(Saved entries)
++++++++++
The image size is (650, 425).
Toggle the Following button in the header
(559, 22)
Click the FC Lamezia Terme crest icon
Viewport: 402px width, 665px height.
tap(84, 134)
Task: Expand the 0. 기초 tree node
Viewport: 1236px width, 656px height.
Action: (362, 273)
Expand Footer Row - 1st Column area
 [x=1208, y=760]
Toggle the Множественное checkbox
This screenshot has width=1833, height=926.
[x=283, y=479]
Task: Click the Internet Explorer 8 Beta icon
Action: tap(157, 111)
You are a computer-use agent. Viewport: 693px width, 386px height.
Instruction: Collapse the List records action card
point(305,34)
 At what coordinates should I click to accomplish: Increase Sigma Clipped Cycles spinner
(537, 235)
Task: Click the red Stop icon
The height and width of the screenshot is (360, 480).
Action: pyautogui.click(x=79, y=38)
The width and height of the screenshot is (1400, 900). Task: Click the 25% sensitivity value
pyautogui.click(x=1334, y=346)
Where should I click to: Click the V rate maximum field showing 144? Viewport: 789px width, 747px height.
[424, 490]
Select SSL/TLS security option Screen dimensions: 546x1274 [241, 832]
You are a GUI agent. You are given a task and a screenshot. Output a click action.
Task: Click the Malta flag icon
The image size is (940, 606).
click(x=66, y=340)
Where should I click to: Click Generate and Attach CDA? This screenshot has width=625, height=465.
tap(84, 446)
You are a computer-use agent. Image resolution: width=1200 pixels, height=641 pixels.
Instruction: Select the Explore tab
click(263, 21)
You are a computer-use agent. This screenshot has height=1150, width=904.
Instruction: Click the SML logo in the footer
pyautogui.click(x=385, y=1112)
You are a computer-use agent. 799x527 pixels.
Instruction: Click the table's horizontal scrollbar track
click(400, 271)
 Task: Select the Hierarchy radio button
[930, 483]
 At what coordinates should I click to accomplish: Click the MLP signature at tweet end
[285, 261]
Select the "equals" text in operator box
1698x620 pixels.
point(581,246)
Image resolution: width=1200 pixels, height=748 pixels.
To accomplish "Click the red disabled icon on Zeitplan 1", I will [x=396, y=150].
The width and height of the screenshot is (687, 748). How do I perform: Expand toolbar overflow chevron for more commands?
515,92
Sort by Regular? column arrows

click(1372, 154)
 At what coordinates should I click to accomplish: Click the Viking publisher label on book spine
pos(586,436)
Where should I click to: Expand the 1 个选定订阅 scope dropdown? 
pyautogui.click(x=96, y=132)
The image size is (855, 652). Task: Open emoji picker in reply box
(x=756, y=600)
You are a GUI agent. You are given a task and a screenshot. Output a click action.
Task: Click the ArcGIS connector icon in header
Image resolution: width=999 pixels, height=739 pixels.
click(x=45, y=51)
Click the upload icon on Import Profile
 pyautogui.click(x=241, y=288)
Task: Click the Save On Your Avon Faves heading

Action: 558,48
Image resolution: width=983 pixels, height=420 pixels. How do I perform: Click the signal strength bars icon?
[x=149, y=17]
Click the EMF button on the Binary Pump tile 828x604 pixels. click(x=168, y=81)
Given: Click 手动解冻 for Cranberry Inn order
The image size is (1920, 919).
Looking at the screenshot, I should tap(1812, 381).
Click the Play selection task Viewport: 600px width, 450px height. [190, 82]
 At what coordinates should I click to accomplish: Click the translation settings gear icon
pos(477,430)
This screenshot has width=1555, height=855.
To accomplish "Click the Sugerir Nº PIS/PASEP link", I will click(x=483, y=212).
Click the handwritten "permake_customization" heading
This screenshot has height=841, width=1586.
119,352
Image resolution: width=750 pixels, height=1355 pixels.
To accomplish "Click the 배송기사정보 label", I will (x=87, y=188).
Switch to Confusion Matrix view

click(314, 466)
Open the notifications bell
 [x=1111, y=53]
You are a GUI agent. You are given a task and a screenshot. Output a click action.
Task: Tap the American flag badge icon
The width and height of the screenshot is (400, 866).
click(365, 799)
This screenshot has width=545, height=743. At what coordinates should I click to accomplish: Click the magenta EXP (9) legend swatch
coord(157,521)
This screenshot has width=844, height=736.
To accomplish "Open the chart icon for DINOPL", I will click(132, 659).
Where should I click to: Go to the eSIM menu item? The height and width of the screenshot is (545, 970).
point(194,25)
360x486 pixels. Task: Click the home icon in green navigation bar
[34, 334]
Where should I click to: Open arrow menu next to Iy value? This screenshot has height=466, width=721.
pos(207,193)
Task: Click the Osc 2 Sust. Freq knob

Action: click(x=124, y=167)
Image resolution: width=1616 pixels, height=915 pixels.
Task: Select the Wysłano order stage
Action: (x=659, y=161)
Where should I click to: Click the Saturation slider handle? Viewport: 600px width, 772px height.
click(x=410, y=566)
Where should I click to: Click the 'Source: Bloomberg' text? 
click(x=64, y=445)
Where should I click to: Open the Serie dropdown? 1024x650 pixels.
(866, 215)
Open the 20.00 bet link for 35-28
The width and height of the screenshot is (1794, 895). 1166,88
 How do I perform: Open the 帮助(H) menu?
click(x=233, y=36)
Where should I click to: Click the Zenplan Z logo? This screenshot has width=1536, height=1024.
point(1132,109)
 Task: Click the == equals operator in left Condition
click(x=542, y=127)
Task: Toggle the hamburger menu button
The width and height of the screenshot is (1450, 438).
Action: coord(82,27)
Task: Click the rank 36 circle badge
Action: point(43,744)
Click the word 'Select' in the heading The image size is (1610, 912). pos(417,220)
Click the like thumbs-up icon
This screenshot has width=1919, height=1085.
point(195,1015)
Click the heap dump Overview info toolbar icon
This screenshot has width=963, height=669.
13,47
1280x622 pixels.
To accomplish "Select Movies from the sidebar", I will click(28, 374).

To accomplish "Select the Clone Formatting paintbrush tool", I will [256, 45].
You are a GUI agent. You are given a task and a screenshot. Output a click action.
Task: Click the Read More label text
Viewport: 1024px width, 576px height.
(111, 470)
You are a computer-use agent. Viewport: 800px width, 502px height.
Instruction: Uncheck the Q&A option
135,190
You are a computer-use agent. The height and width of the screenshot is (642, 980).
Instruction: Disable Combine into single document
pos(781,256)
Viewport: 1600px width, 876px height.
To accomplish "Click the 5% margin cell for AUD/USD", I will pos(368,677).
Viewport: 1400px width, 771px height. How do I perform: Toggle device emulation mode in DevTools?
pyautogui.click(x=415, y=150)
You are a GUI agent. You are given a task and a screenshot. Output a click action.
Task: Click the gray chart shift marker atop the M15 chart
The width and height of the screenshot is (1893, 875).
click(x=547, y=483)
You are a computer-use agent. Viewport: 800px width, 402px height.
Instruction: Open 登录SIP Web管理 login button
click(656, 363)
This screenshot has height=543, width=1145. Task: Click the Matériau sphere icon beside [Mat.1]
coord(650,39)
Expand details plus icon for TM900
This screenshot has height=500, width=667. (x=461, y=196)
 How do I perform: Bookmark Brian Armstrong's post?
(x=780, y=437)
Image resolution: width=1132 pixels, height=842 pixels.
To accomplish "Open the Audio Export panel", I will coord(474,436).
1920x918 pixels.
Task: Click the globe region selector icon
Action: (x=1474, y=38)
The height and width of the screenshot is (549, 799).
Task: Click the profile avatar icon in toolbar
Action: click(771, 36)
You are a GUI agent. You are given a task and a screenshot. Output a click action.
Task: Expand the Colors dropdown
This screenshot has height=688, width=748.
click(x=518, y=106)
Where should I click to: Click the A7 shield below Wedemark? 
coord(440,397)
++++++++++
Output the records once more, exactly as they stand.

**RESPONSE AREA:**
The image size is (650, 425).
Toggle the Following button in the header
(559, 22)
Click the FC Lamezia Terme crest icon
Viewport: 402px width, 665px height.
tap(84, 134)
Task: Expand the 0. 기초 tree node
Viewport: 1236px width, 656px height.
Action: (362, 273)
Expand Footer Row - 1st Column area
 [x=1208, y=760]
Toggle the Множественное checkbox
This screenshot has width=1833, height=926.
[x=283, y=479]
Task: Click the Internet Explorer 8 Beta icon
Action: tap(157, 111)
You are a computer-use agent. Viewport: 693px width, 386px height.
Instruction: Collapse the List records action card
point(305,34)
 At what coordinates should I click to accomplish: Increase Sigma Clipped Cycles spinner
(537, 235)
Task: Click the red Stop icon
The height and width of the screenshot is (360, 480).
Action: pyautogui.click(x=79, y=38)
The width and height of the screenshot is (1400, 900). Task: Click the 25% sensitivity value
pyautogui.click(x=1334, y=346)
Where should I click to: Click the V rate maximum field showing 144? Viewport: 789px width, 747px height.
[424, 490]
Select SSL/TLS security option Screen dimensions: 546x1274 [241, 832]
You are a GUI agent. You are given a task and a screenshot. Output a click action.
Task: Click the Malta flag icon
The image size is (940, 606).
click(x=66, y=340)
Where should I click to: Click Generate and Attach CDA? This screenshot has width=625, height=465.
tap(84, 446)
You are a computer-use agent. Image resolution: width=1200 pixels, height=641 pixels.
Instruction: Select the Explore tab
click(263, 21)
You are a computer-use agent. This screenshot has height=1150, width=904.
Instruction: Click the SML logo in the footer
pyautogui.click(x=385, y=1112)
You are a computer-use agent. 799x527 pixels.
Instruction: Click the table's horizontal scrollbar track
click(400, 271)
 Task: Select the Hierarchy radio button
[930, 483]
 At what coordinates should I click to accomplish: Click the MLP signature at tweet end
[285, 261]
Select the "equals" text in operator box
1698x620 pixels.
point(581,246)
Image resolution: width=1200 pixels, height=748 pixels.
To accomplish "Click the red disabled icon on Zeitplan 1", I will [x=396, y=150].
The width and height of the screenshot is (687, 748). How do I perform: Expand toolbar overflow chevron for more commands?
515,92
Sort by Regular? column arrows

click(1372, 154)
 At what coordinates should I click to accomplish: Click the Viking publisher label on book spine
pos(586,436)
Where should I click to: Expand the 1 个选定订阅 scope dropdown? 
pyautogui.click(x=96, y=132)
The image size is (855, 652). Task: Open emoji picker in reply box
(x=756, y=600)
You are a GUI agent. You are given a task and a screenshot. Output a click action.
Task: Click the ArcGIS connector icon in header
Image resolution: width=999 pixels, height=739 pixels.
click(x=45, y=51)
Click the upload icon on Import Profile
 pyautogui.click(x=241, y=288)
Task: Click the Save On Your Avon Faves heading

Action: 558,48
Image resolution: width=983 pixels, height=420 pixels. How do I perform: Click the signal strength bars icon?
[x=149, y=17]
Click the EMF button on the Binary Pump tile 828x604 pixels. click(x=168, y=81)
Given: Click 手动解冻 for Cranberry Inn order
The image size is (1920, 919).
Looking at the screenshot, I should tap(1812, 381).
Click the Play selection task Viewport: 600px width, 450px height. [190, 82]
 At what coordinates should I click to accomplish: Click the translation settings gear icon
pos(477,430)
This screenshot has width=1555, height=855.
To accomplish "Click the Sugerir Nº PIS/PASEP link", I will click(x=483, y=212).
Click the handwritten "permake_customization" heading
This screenshot has height=841, width=1586.
119,352
Image resolution: width=750 pixels, height=1355 pixels.
To accomplish "Click the 배송기사정보 label", I will (x=87, y=188).
Switch to Confusion Matrix view

click(314, 466)
Open the notifications bell
 [x=1111, y=53]
You are a GUI agent. You are given a task and a screenshot. Output a click action.
Task: Tap the American flag badge icon
The width and height of the screenshot is (400, 866).
click(365, 799)
This screenshot has width=545, height=743. At what coordinates should I click to accomplish: Click the magenta EXP (9) legend swatch
coord(157,521)
This screenshot has width=844, height=736.
To accomplish "Open the chart icon for DINOPL", I will click(132, 659).
Where should I click to: Go to the eSIM menu item? The height and width of the screenshot is (545, 970).
point(194,25)
360x486 pixels. Task: Click the home icon in green navigation bar
[34, 334]
Where should I click to: Open arrow menu next to Iy value? This screenshot has height=466, width=721.
pos(207,193)
Task: Click the Osc 2 Sust. Freq knob

Action: click(x=124, y=167)
Image resolution: width=1616 pixels, height=915 pixels.
Task: Select the Wysłano order stage
Action: (x=659, y=161)
Where should I click to: Click the Saturation slider handle? Viewport: 600px width, 772px height.
click(x=410, y=566)
Where should I click to: Click the 'Source: Bloomberg' text? 
click(x=64, y=445)
Where should I click to: Open the Serie dropdown? 1024x650 pixels.
(866, 215)
Open the 20.00 bet link for 35-28
The width and height of the screenshot is (1794, 895). 1166,88
 How do I perform: Open the 帮助(H) menu?
click(x=233, y=36)
Where should I click to: Click the Zenplan Z logo? This screenshot has width=1536, height=1024.
point(1132,109)
 Task: Click the == equals operator in left Condition
click(x=542, y=127)
Task: Toggle the hamburger menu button
The width and height of the screenshot is (1450, 438).
Action: coord(82,27)
Task: Click the rank 36 circle badge
Action: point(43,744)
Click the word 'Select' in the heading The image size is (1610, 912). pos(417,220)
Click the like thumbs-up icon
This screenshot has width=1919, height=1085.
point(195,1015)
Click the heap dump Overview info toolbar icon
This screenshot has width=963, height=669.
13,47
1280x622 pixels.
To accomplish "Select Movies from the sidebar", I will click(28, 374).

To accomplish "Select the Clone Formatting paintbrush tool", I will [256, 45].
You are a GUI agent. You are given a task and a screenshot. Output a click action.
Task: Click the Read More label text
Viewport: 1024px width, 576px height.
(111, 470)
You are a computer-use agent. Viewport: 800px width, 502px height.
Instruction: Uncheck the Q&A option
135,190
You are a computer-use agent. The height and width of the screenshot is (642, 980).
Instruction: Disable Combine into single document
pos(781,256)
Viewport: 1600px width, 876px height.
To accomplish "Click the 5% margin cell for AUD/USD", I will pos(368,677).
Viewport: 1400px width, 771px height. How do I perform: Toggle device emulation mode in DevTools?
pyautogui.click(x=415, y=150)
You are a GUI agent. You are given a task and a screenshot. Output a click action.
Task: Click the gray chart shift marker atop the M15 chart
The width and height of the screenshot is (1893, 875).
click(x=547, y=483)
You are a computer-use agent. Viewport: 800px width, 402px height.
Instruction: Open 登录SIP Web管理 login button
click(656, 363)
This screenshot has height=543, width=1145. Task: Click the Matériau sphere icon beside [Mat.1]
coord(650,39)
Expand details plus icon for TM900
This screenshot has height=500, width=667. (x=461, y=196)
 How do I perform: Bookmark Brian Armstrong's post?
(x=780, y=437)
Image resolution: width=1132 pixels, height=842 pixels.
To accomplish "Open the Audio Export panel", I will coord(474,436).
1920x918 pixels.
Task: Click the globe region selector icon
Action: (x=1474, y=38)
The height and width of the screenshot is (549, 799).
Task: Click the profile avatar icon in toolbar
Action: click(771, 36)
You are a GUI agent. You are given a task and a screenshot. Output a click action.
Task: Expand the Colors dropdown
This screenshot has height=688, width=748.
click(x=518, y=106)
Where should I click to: Click the A7 shield below Wedemark? 
coord(440,397)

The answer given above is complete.